New research from Norway shows that smaller cow herds in free-stall facilities produce less milk than cows in tie-stalls. But it also indicates these animals have a higher reproductive performance and suffer less teat injuries and metabolic diseases. Research published in BioMed Central's journal Acta Veterinaria Scandinavica compared performance and health within the two stall types in response to Norway’s ban on the construction of new tie-stalls.
Egil Simensen from the Norwegian School of Veterinary Science, Oslo, worked with a team of researchers to investigate data on 812 herds of Norwegian Red cattle, 192 of which were kept in tie-stalls.
He says that, free-stall cows in smaller herds produced significantly less milk than those in tie-stalls, but more milk in larger herds.

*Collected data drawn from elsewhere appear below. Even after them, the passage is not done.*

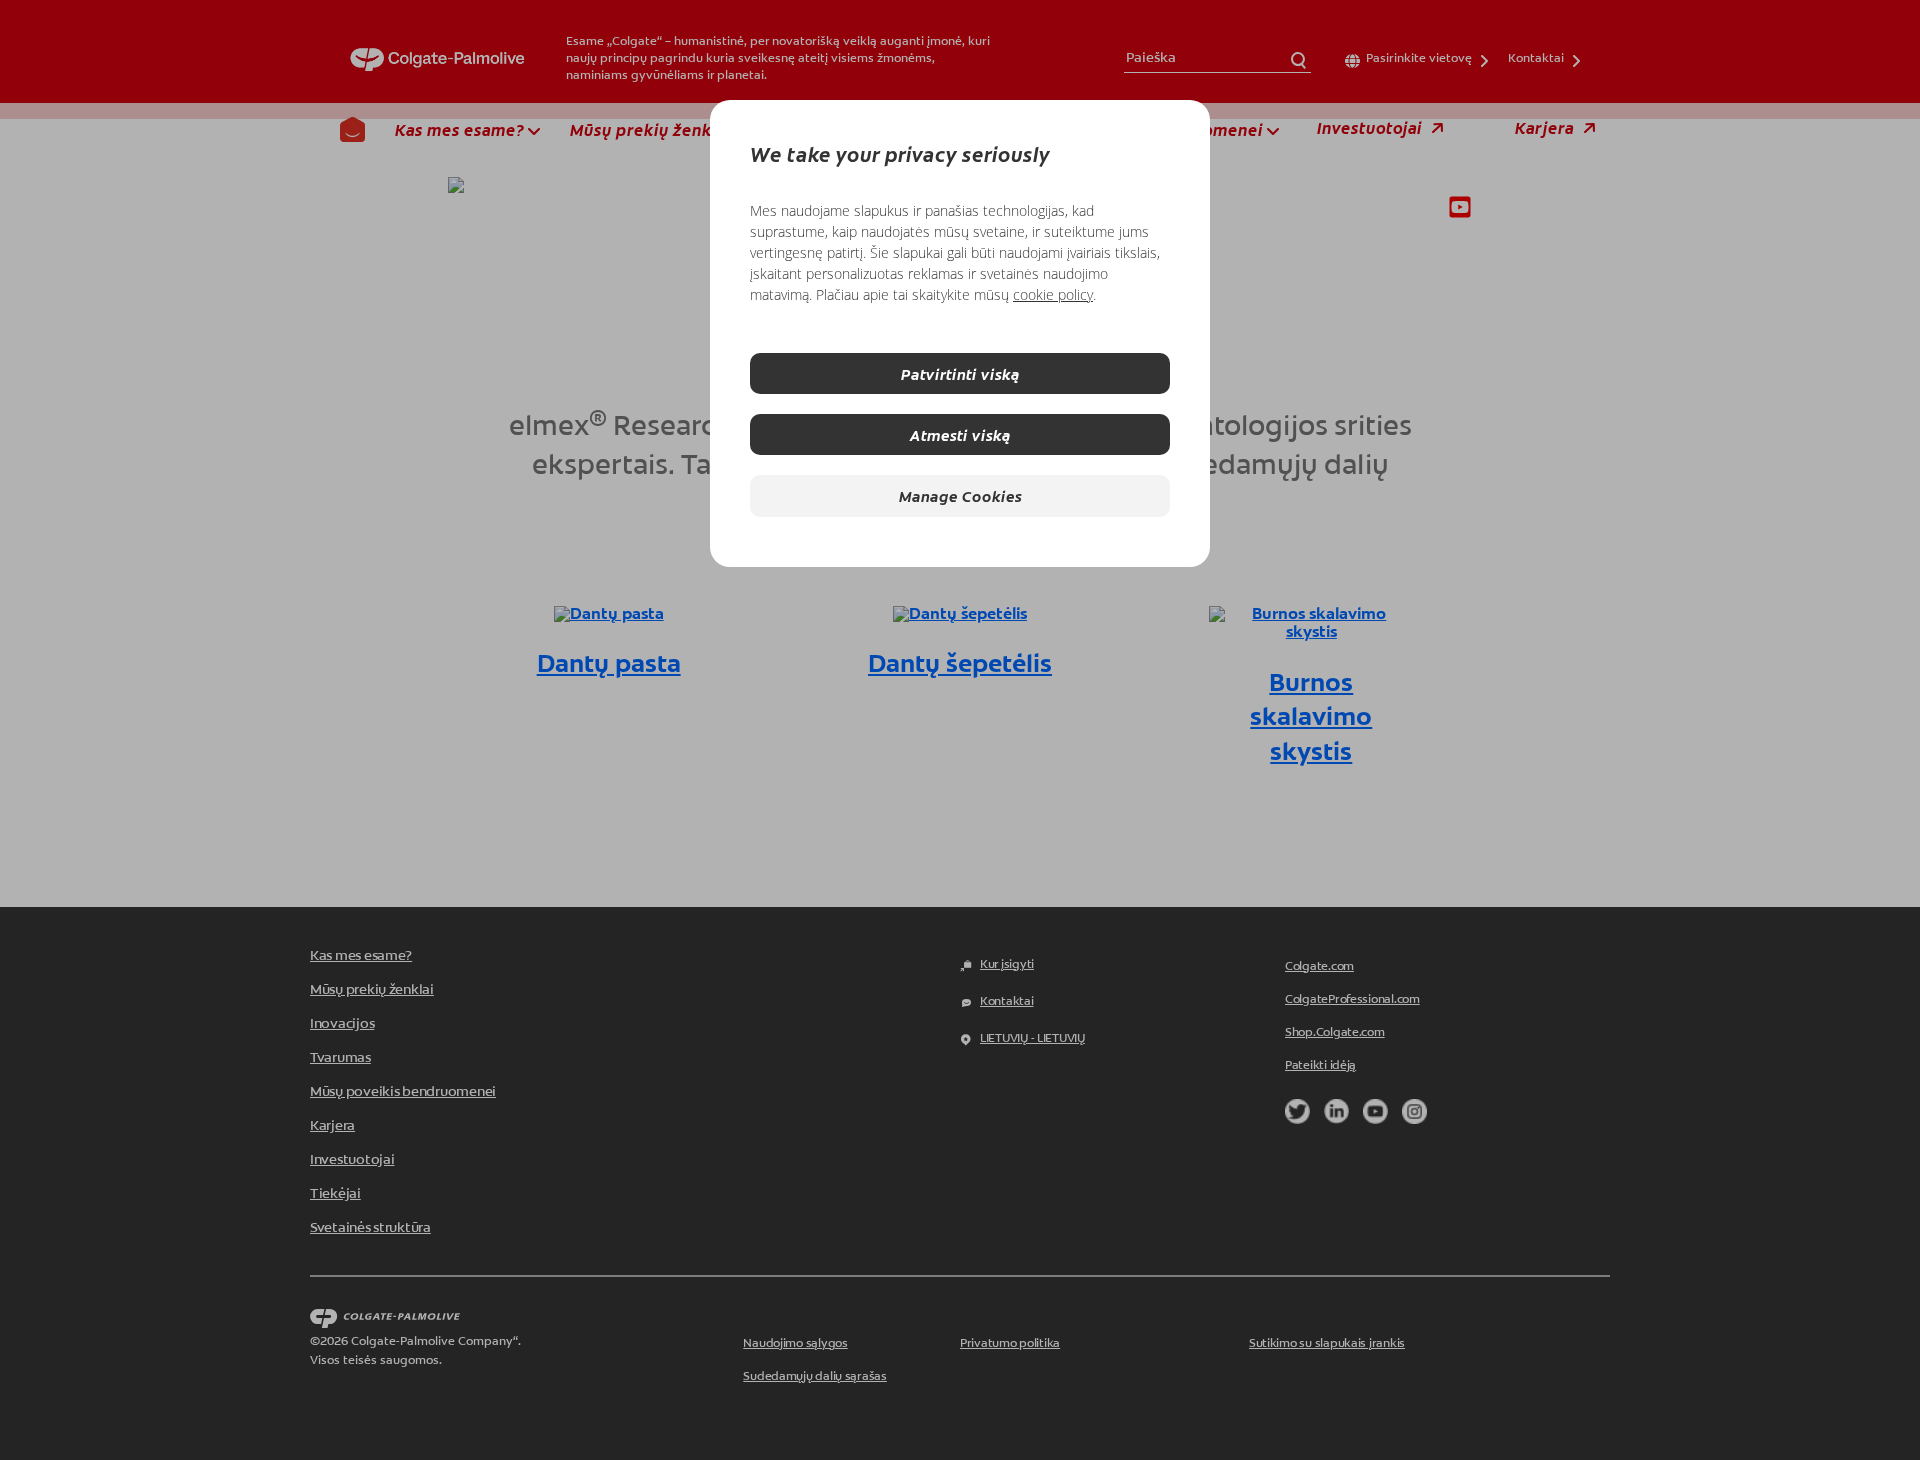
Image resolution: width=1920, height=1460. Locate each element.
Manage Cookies (960, 495)
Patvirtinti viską (960, 373)
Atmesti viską (960, 434)
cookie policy (1053, 294)
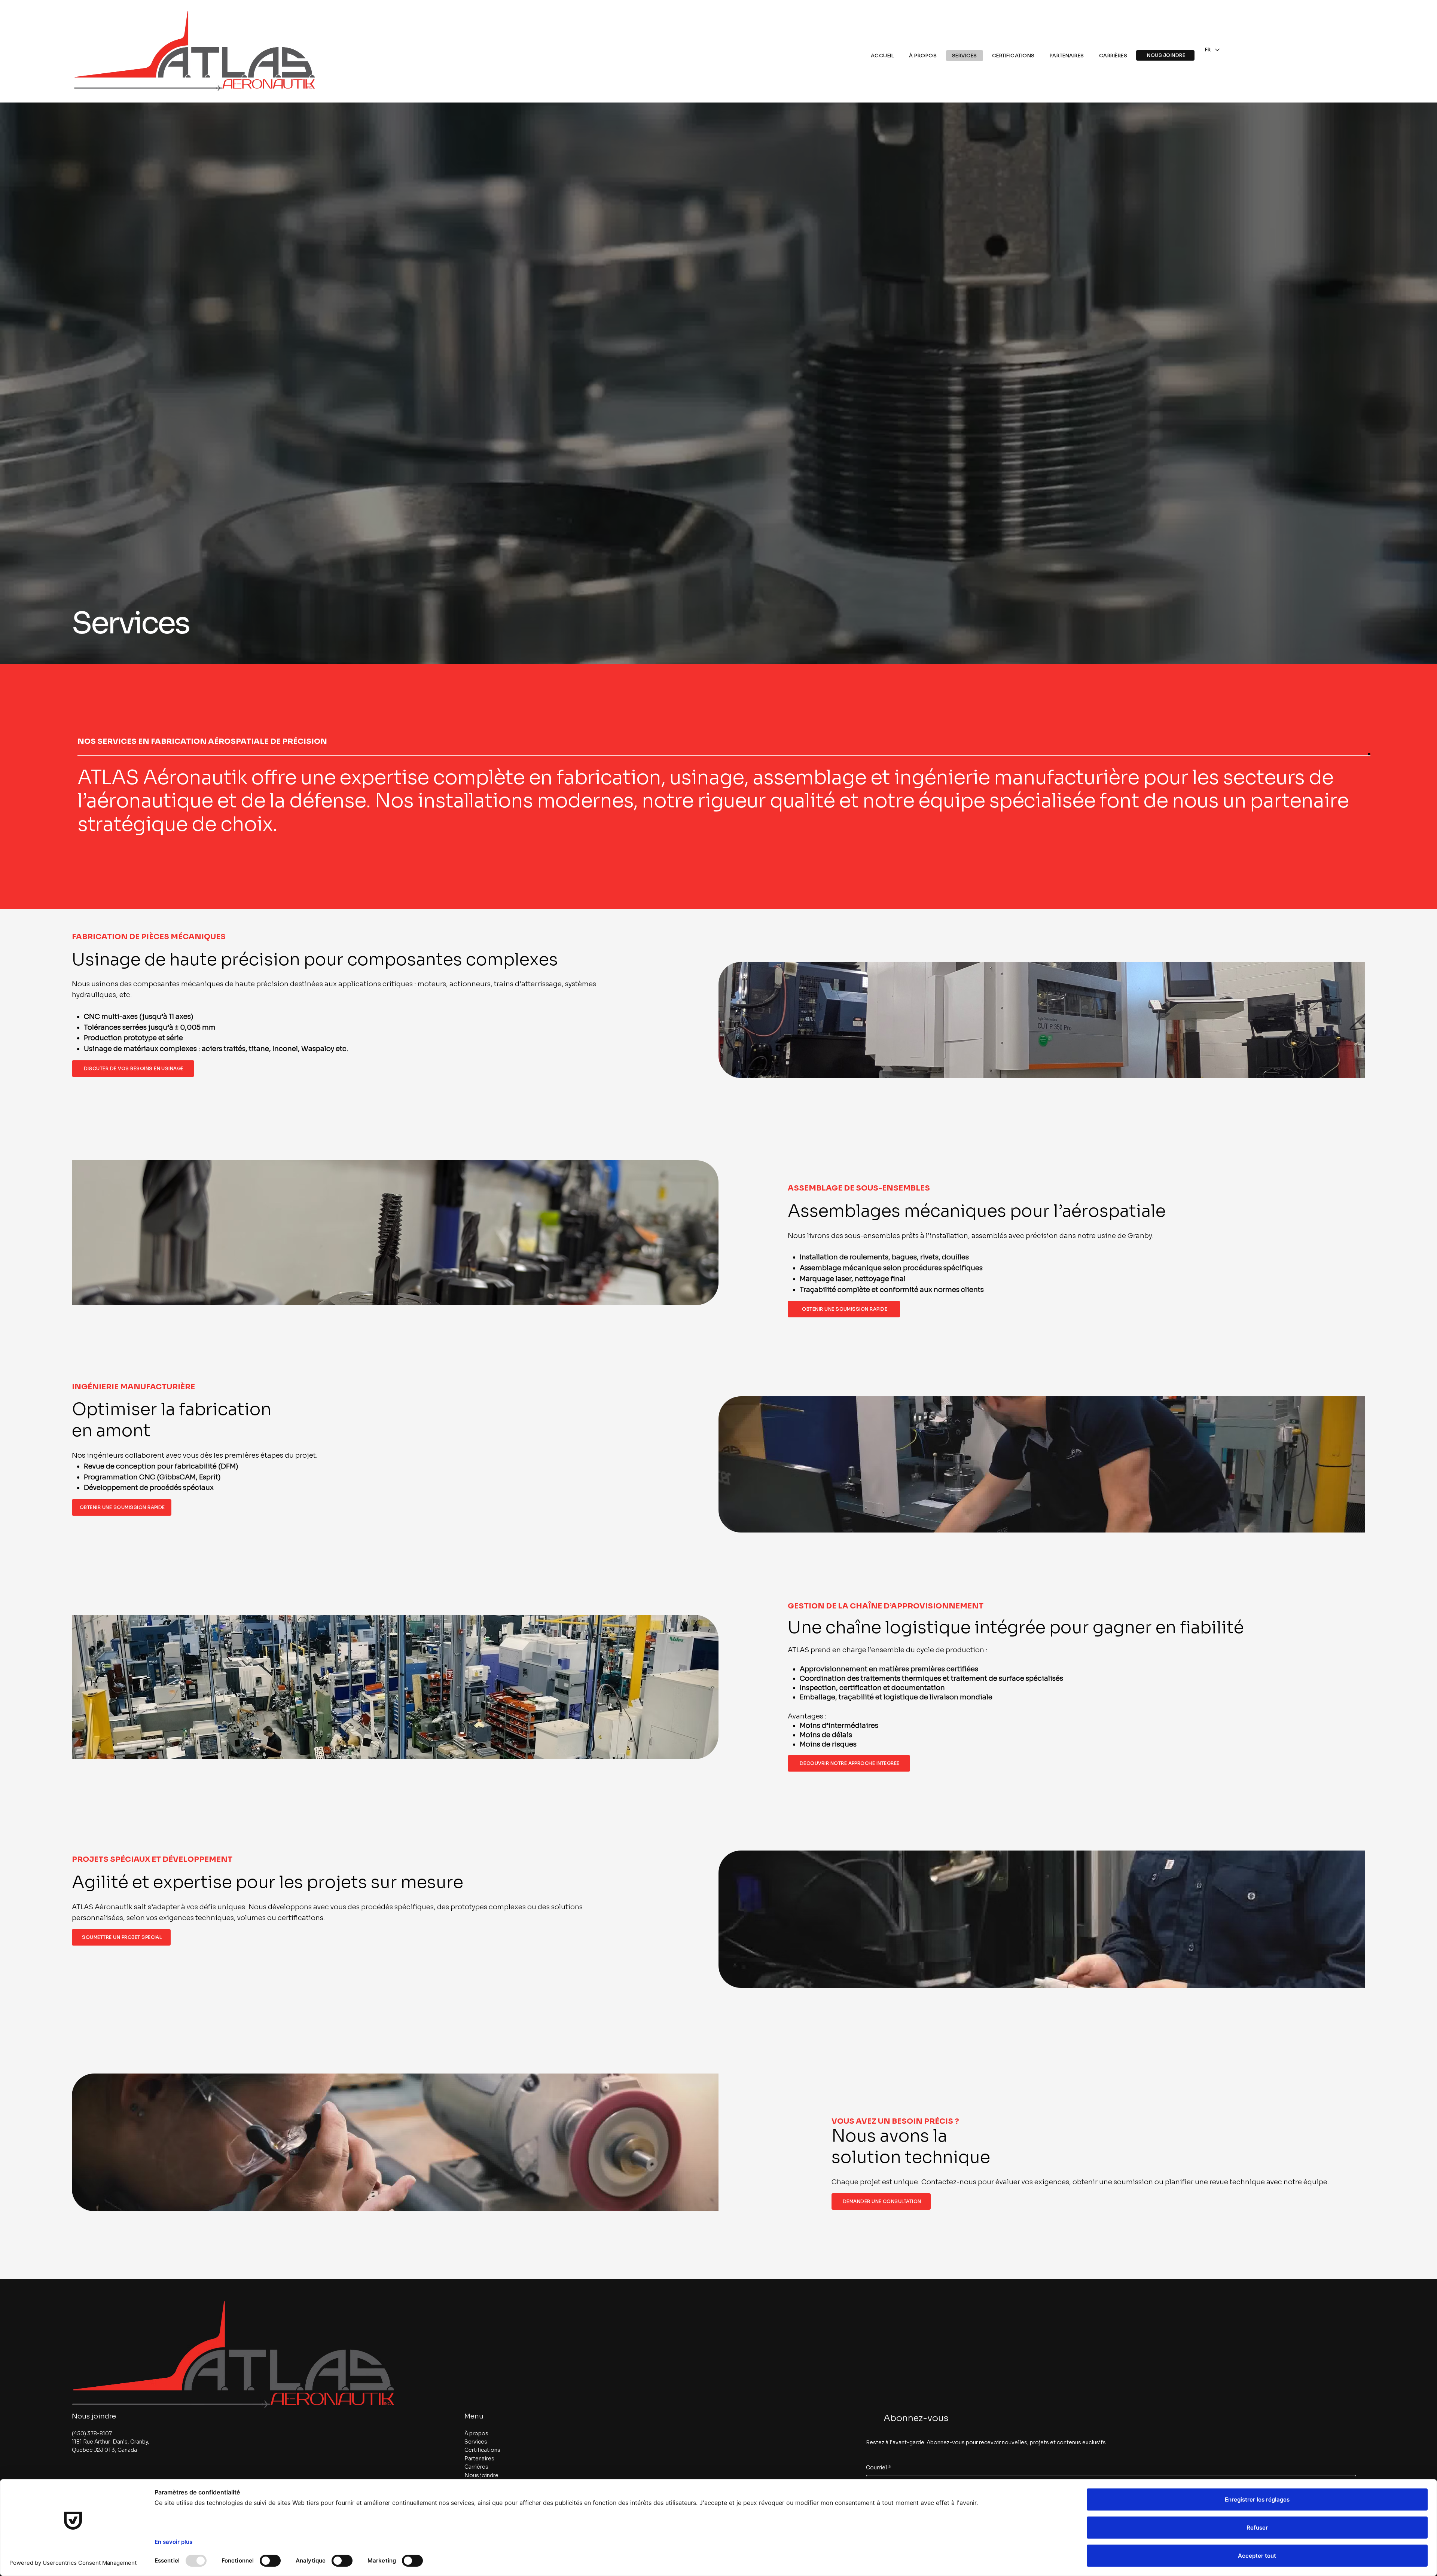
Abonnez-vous (916, 2418)
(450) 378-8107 (92, 2433)
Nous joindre (94, 2416)
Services (475, 2441)
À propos (476, 2433)
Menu (473, 2416)
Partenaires (479, 2458)
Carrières (476, 2466)
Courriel (878, 2467)
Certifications (482, 2450)
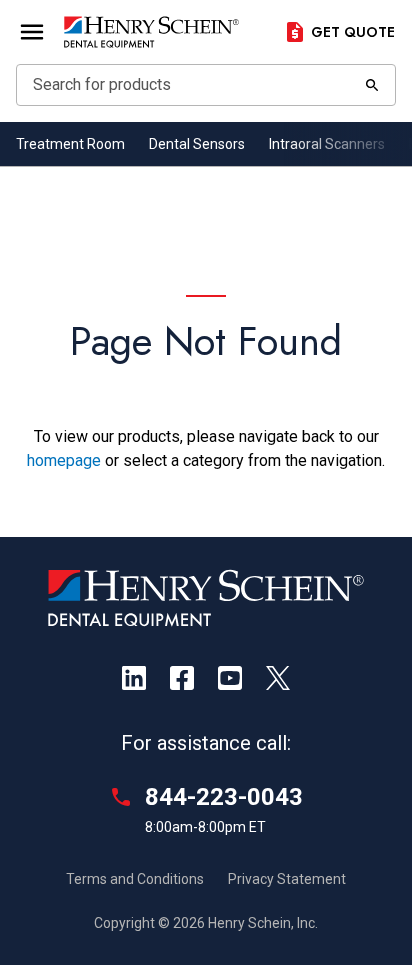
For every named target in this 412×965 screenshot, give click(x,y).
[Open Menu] (32, 32)
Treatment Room (70, 144)
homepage (64, 460)
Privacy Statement (287, 879)
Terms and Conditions (135, 879)
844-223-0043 (224, 797)
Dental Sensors (197, 144)
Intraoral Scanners (327, 144)
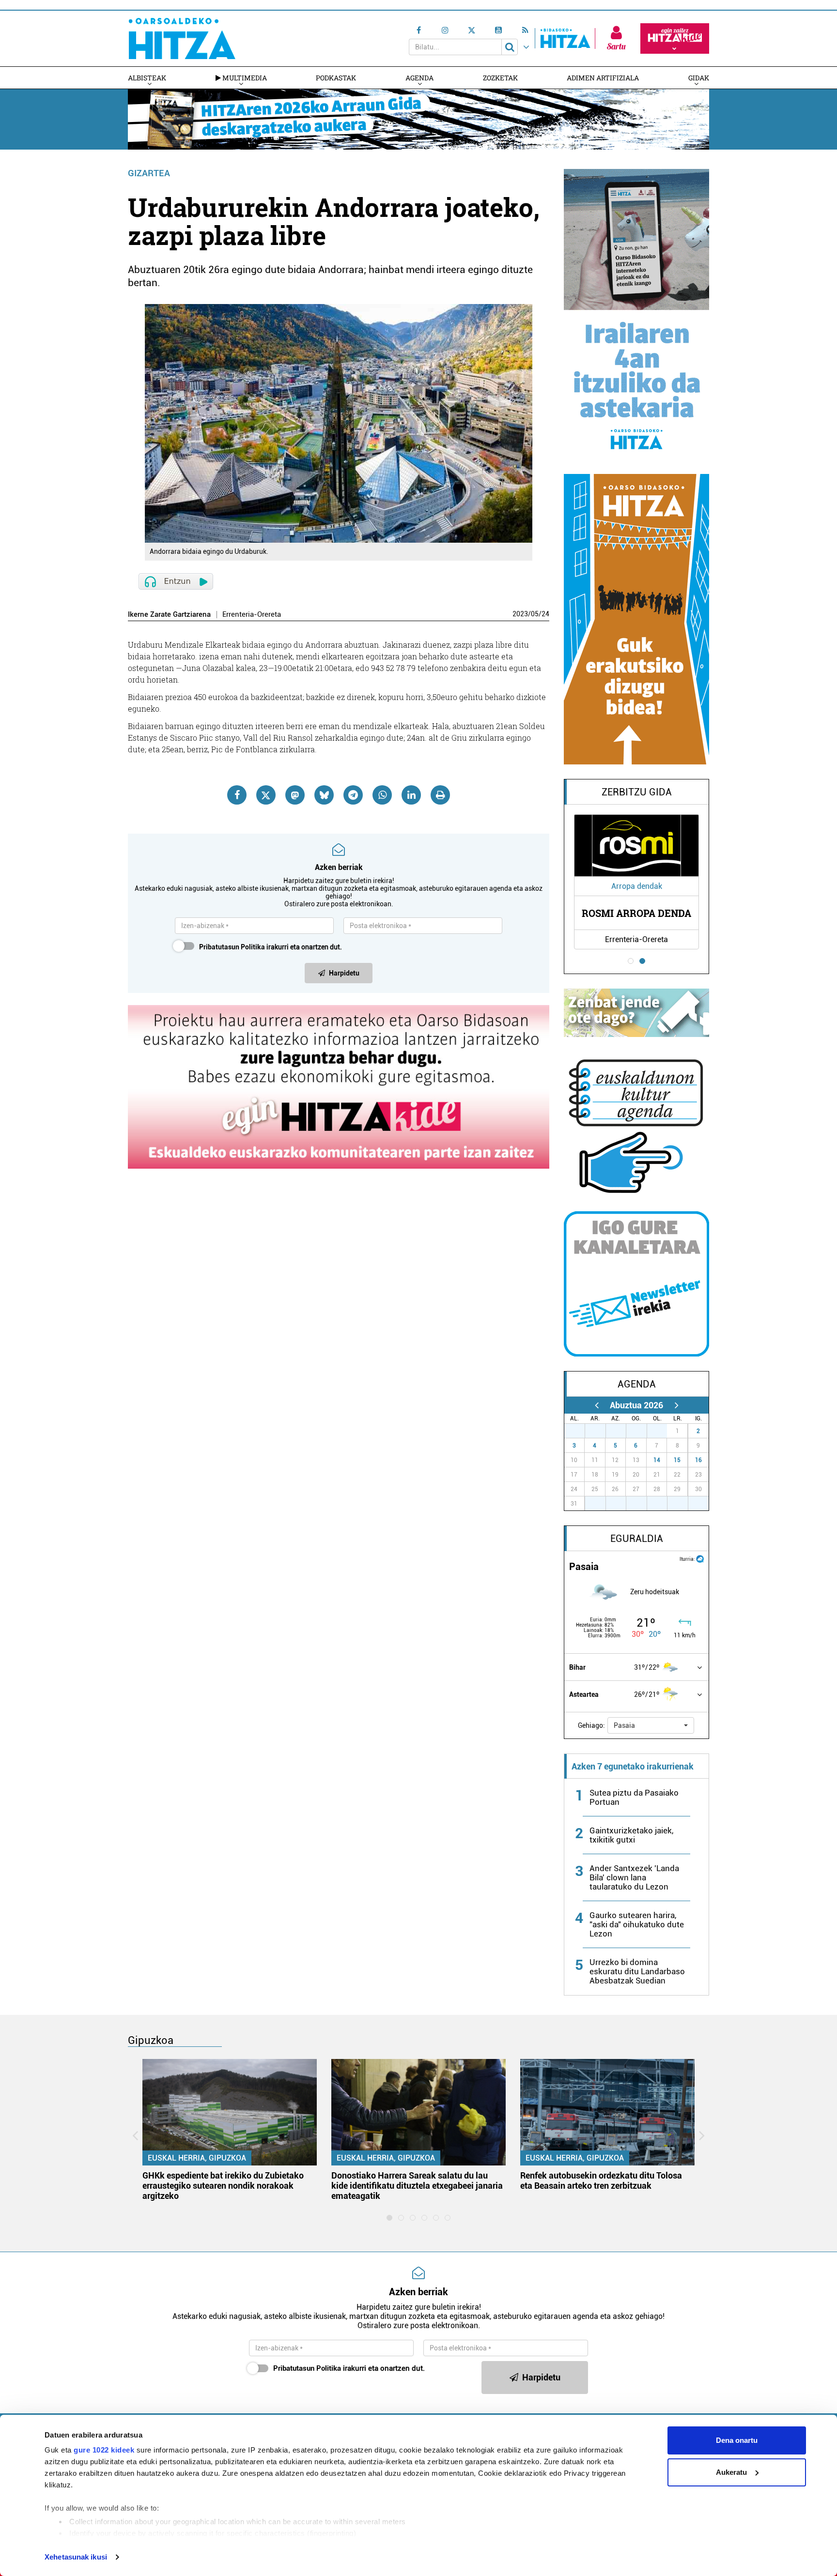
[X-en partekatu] (266, 795)
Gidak (698, 77)
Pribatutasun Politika (232, 947)
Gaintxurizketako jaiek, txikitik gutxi (631, 1835)
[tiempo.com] (700, 1558)
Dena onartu (737, 2440)
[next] (676, 1405)
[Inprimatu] (440, 795)
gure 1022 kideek (104, 2450)
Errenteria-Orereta (251, 614)
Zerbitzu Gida (637, 792)
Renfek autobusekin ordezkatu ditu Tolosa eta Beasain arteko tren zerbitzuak (601, 2180)
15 (677, 1460)
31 (662, 1431)
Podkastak (336, 77)
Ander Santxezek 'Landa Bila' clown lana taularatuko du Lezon (634, 1877)
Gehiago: (591, 1725)
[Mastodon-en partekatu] (295, 795)
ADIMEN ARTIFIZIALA (603, 77)
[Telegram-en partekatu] (353, 795)
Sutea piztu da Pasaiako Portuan (634, 1797)
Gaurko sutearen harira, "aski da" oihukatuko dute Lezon (636, 1924)
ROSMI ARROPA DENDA (636, 913)
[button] (650, 1725)
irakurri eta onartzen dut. (270, 947)
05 (535, 614)
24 (545, 614)
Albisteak (147, 77)
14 (656, 1460)
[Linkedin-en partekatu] (411, 795)
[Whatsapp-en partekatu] (382, 795)
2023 (520, 614)
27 (579, 1431)
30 (641, 1431)
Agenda (419, 77)
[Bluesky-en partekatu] (324, 795)
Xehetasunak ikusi (76, 2557)
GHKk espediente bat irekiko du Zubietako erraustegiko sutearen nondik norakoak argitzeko (223, 2185)
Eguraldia (636, 1538)
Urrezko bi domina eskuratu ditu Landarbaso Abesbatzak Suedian (637, 1971)
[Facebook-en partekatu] (237, 795)
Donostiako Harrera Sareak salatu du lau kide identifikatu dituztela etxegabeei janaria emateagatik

“Cattle are social animals and readily form dominance hierarchies, especially at areas of access to feed, water and rest,” Simensen says. “It may be that cattle which are free to move around spend more time fighting and less time feeding in small free-stalls, particularly when the design of the stall is suboptimal."
Since 2004, all new cattle stalls built in Norway must be of the free-stall type. There has, however, been very little research on the impact of the interaction between housing system and herd size on animal welfare.
Simensen adds, "Performance and health is not universally better in small free-stalls than in tie-stalls. Herd size must be taken into consideration when preparing and evaluating regulations regarding housing system for dairy cows."